Reputation: 51
I'm doing a program that in the future will interpret the search results of videos from YouTube. My snippet version of code is aimed to extract pseudonyms of artists from the song title.
I have a title saved in string: "Drake ft. DJ Khalid, Nicki Minaj - 'Why Futures' (Official video)" and I would like to ignore the word 'Futures' for findall function (because it is part of title song, it is not rapper's/artist's nick), which is between the ' and " characters. Additionally I have a problem with 'DJ Khalid' because findall returns two nicks of rappers (DJ Khalid and Khalid) instead one nick (should be same DJ Khalid).
edit_string = "Drake ft. DJ Khalid, Nicki Minaj - "Why Futures" (Official video)"
rapper_name = open_csv() #list of rapper's nicks
new_title = []
for rapper_name in rappers_list:
yer = ''.join(rapper_name)
if re.findall(yer.lower(),edit_string.lower()): new_title.append(yer)

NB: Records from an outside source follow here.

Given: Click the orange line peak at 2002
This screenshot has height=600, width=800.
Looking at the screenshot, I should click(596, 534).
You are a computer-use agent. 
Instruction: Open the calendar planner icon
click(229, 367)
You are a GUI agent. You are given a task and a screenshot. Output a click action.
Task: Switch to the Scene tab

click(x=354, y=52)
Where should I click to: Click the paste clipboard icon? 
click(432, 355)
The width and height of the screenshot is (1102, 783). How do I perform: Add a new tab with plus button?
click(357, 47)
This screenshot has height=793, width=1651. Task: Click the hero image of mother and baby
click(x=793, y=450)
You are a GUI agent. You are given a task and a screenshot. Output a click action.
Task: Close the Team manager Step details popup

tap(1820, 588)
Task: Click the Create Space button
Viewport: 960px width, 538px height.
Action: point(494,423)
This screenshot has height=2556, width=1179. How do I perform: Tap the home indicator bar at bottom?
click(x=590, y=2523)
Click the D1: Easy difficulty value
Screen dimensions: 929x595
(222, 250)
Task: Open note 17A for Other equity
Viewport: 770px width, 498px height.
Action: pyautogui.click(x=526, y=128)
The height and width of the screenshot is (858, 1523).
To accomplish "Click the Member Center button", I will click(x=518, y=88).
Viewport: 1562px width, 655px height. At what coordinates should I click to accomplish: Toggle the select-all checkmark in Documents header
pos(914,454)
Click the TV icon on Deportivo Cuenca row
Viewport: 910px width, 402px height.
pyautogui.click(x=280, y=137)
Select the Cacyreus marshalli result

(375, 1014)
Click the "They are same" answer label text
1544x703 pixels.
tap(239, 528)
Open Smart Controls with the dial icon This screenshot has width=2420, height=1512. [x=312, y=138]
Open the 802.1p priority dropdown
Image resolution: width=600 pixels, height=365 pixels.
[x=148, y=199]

new_title = ' x '.join(new_title)
print(new_title)
edit_string = new_title
Actual result is: Drake x Khalid x Nicki Minaj x DJ Khalid x Future
(because in my list of rappers unfortunately I have someone who is called Future)
Shall be: Drake x DJ Khalid x Nicki Minaj
How to do it in the best possible way (best optimisation)? Thank you in advance for all your help.
Upvotes: 0
Views: 116
Reputation: 945
Credit to @FailSafe for pattern. OP, this answer demonstrates what @FailSafe suggested is indeed correct:
import re
edit_string = "Drake ft. DJ Khalid, Nicki Minaj - "Why Futures " (Official video)"
rappers_list = ['Drake', 'DJ Khalid', 'Nicki Minaj', 'Future']#open_csv() #list of rapper's nicks
new_title = []
for rapper_name in rappers_list:
yer = '(?i)\\b'+str(rapper_name)+'\\b'
if re.findall(yer.lower(), edit_string.lower()):
new_title.append(rapper_name)
new_title = ' x '.join(new_title)
print(new_title)
edit_string = new_title
Output:
## Drake x DJ Khalid x Nicki Minaj
Upvotes: 1